A potential trade war with China could have strong effects on small, local businesses in western Connecticut, according to some business owners.

A few are already feeling the impacts, like a solar panel installer in Stamford who now has to pay 30 percent more for panels.

Optical Energy Technologies buys all of its solar panels from China, according to owner Jerry Falbel. But in January, the Trump administration added a 30 percent tariff.

"The solar cells are made in China, and they're put together in China," Falbel says. "The fact that the Chinese panels are cheaper has taken most of the market to China."

So suppliers stocked up at the end of last year, but now they're having to refill their inventories with more expensive items.

That means it costs more for business owners -- and more for consumers who buy the final product.

President Donald Trump says China has been taking advantage of American trade policies to transfer large amounts of wealth overseas.

"China has been taking out $500 billion a year out of our country and rebuilding China," Trump says. "This should have been done many years ago. We have no choice."

But tariffs will increase prices.

President Trump also wants steel tariffs to jump 25 percent and 10 percent on aluminum. Lumber from Canada could also become more expensive as tariffs hit that industry, too.

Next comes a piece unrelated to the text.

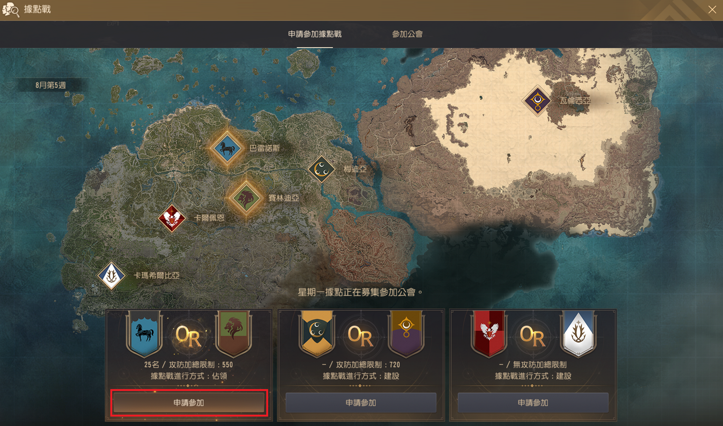
Task: Apply via highlighted 申請參加 button for 550 limit
Action: (x=189, y=403)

Connecticut's defense industry could see a big hit, too.

Sikorsky Helicopters in Stratford employs about 8,000 people. And thousands more work for small businesses that make things for the manufacturer.

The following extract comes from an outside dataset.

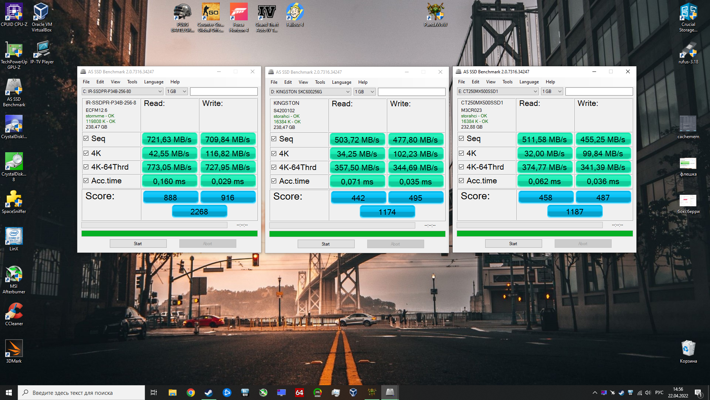Uncheck Seq test in the IR-SSDPR window

coord(86,139)
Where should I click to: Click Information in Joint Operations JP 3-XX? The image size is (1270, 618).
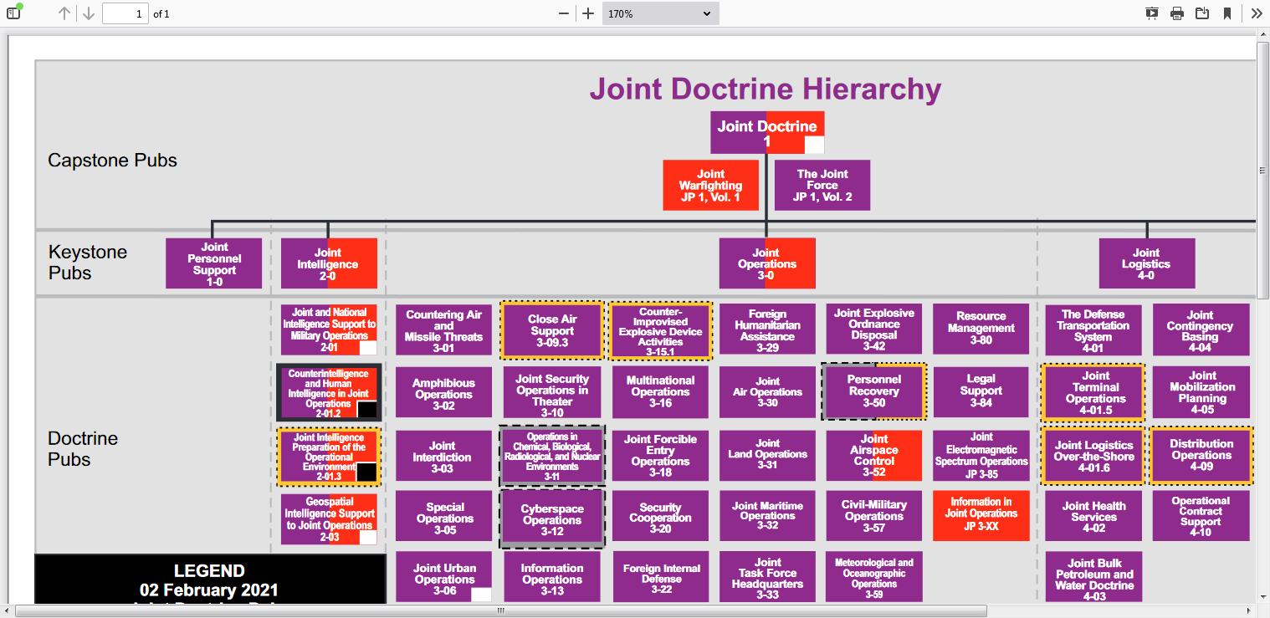pos(981,514)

Not only does Sikorsky sell helicopters to China -- its suppliers get materials overseas.

"It's just going to lead to higher prices," says Steve Glazer, an economist at Norwalk Community College. "Really any company that either competes with Chinese products or any company that gets parts from China directly."

But Greenwich investor John Tudor says he thinks both sides will reach a compromise before a trade war escalates much further.

As for Falbel, he sees it as a bump in the road.

"We've been in business since 1984, and we'll continue to stay in business," he says. "I don't think that's a problem -- but the amount of business will be reduced."